7. Children of alcoholics exhibit symptoms of depression and anxiety more than children of non-alcoholics.
- Young children often show symptoms of depression and anxiety such as crying, bed wetting, not having friends, being afraid to go to school, or having nightmares. Older youth may stay in their rooms for long periods of time and not relate to other children claiming they have “no one to talk to.”
- Teenagers may show depressive symptoms by being perfectionistic in their endeavors, hoarding, staying by themselves, and being excessively self-conscious. Teenaged COAs may begin to develop phobias.
8. Children of alcoholics experience higher health care costs than children from non–alcoholic families.
- Inpatient admission rate for substance abuse is triple that of other children.
- Inpatient admission rate for mental disorders is almost double that of other children.
- Injuries are more than one and one-half times greater than that of other children.
- The rate of total health care costs for children of alcoholics is 32% greater than children from non-alcoholic families.
- Children of alcoholics are admitted to hospitals at a 24% greater rate.
- Children of alcoholics stay in the hospital 29% longer, on average.
- Children of alcoholics have 36% higher rate of in-patient hospital costs.
9. Children of Alcoholics score lower on tests measuring verbal ability.
- COAs tend to score lower on tests that measure cognitive and verbal skills. Their ability to express themselves may be impaired, which can impede their school performance, peer relationships, ability to develop and sustain intimate relationships, and hamper performance on job interviews.
- Low verbal scores, however, should not imply that COAs are intellectually impaired.
10. Children of alcoholics often have difficulties in school.
- COAs often believe that they will be failures even if they do well academically. They often do not see themselves as successful.
- COAs are more likely to be truant, drop out of school, repeat grades, or be referred to a school counselor or psychologist. This may have little to do with academic ability; rather, COAs may have difficulty bonding with teachers, other students, and school; they may experience anxiety related to performance; or they may be afraid of failure. The actual reasons have yet to be determined.
11. Children of alcoholics have greater difficulty with abstraction and conceptual reasoning.
- Abstraction and conceptual reasoning play an important role in problem solving, whether the problems are academic or are situations related to the problems of life. Therefore, children of alcoholics might require very concrete instructions. Someone might say, “I want to be your friend,” and a COA might not know what that means. A person would have to say, “I want to be your friend, and that means that you should call me whenever you want to, come to my house after school, and have dinner with me on Saturday nights.”
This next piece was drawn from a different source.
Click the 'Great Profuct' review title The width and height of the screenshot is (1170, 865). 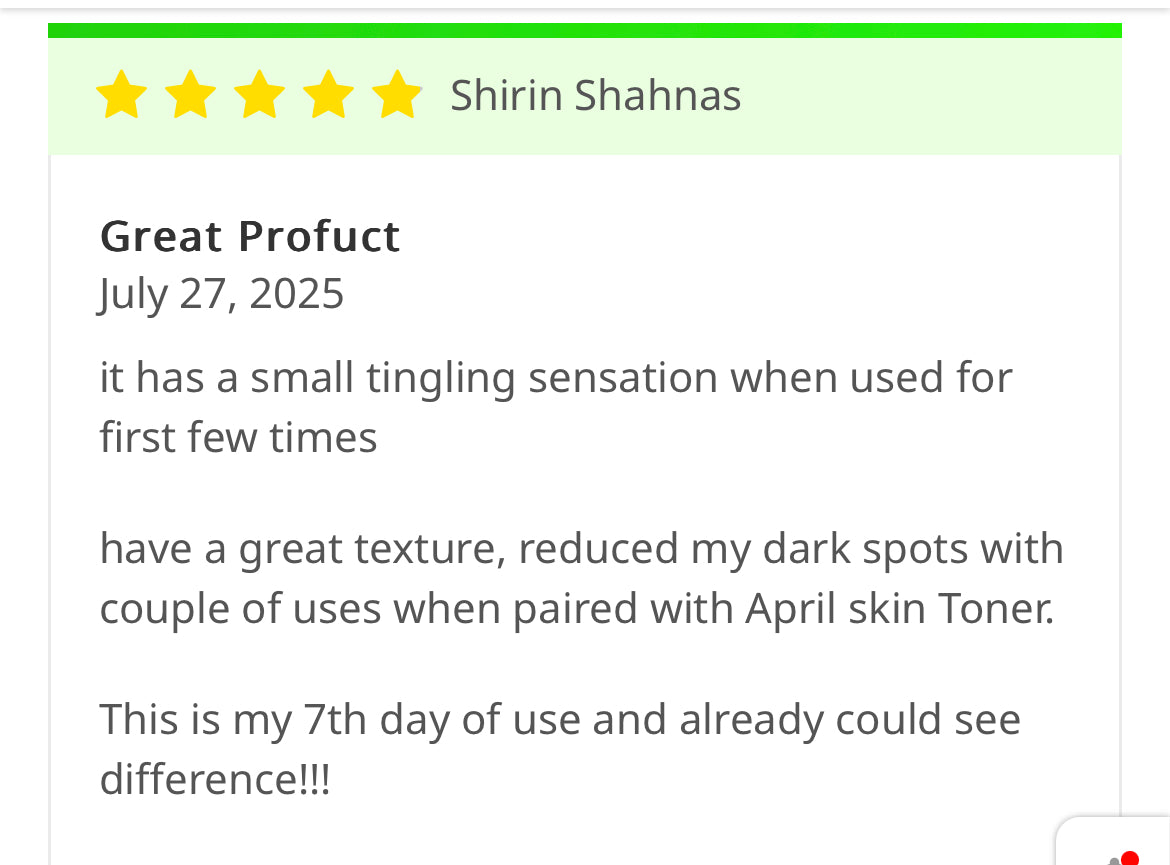[x=250, y=237]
12. Children of alcoholics may benefit from adult efforts which help them to:
- Develop autonomy and independence.
- Develop a strong social orientation and social skills.
- Engage in acts of “required helpfulness.”
- Develop a close bond with a caregiver. Cope successfully with emotionally hazardous experiences.
- Perceive their experiences constructively, even if those experiences cause pain or suffering, and gain, early in life, other people’s positive attention.
- Develop and maintain a positive vision of life.
- Develop coping strategies for day-to-day and unusual situations they may face.
13. Maintaining consistency around important family activities (“rituals”), such as vacations, mealtimes, or holidays are protective for some alcoholic families.
- If the active alcoholic is confronted with his or her problem, if healthy family rituals or traditions are highly valued, if there are consistent significant others in the life of the child or children, and if there is moderate to high religious observance, children can be protected from many of the problems associated with growing up in an alcoholic family.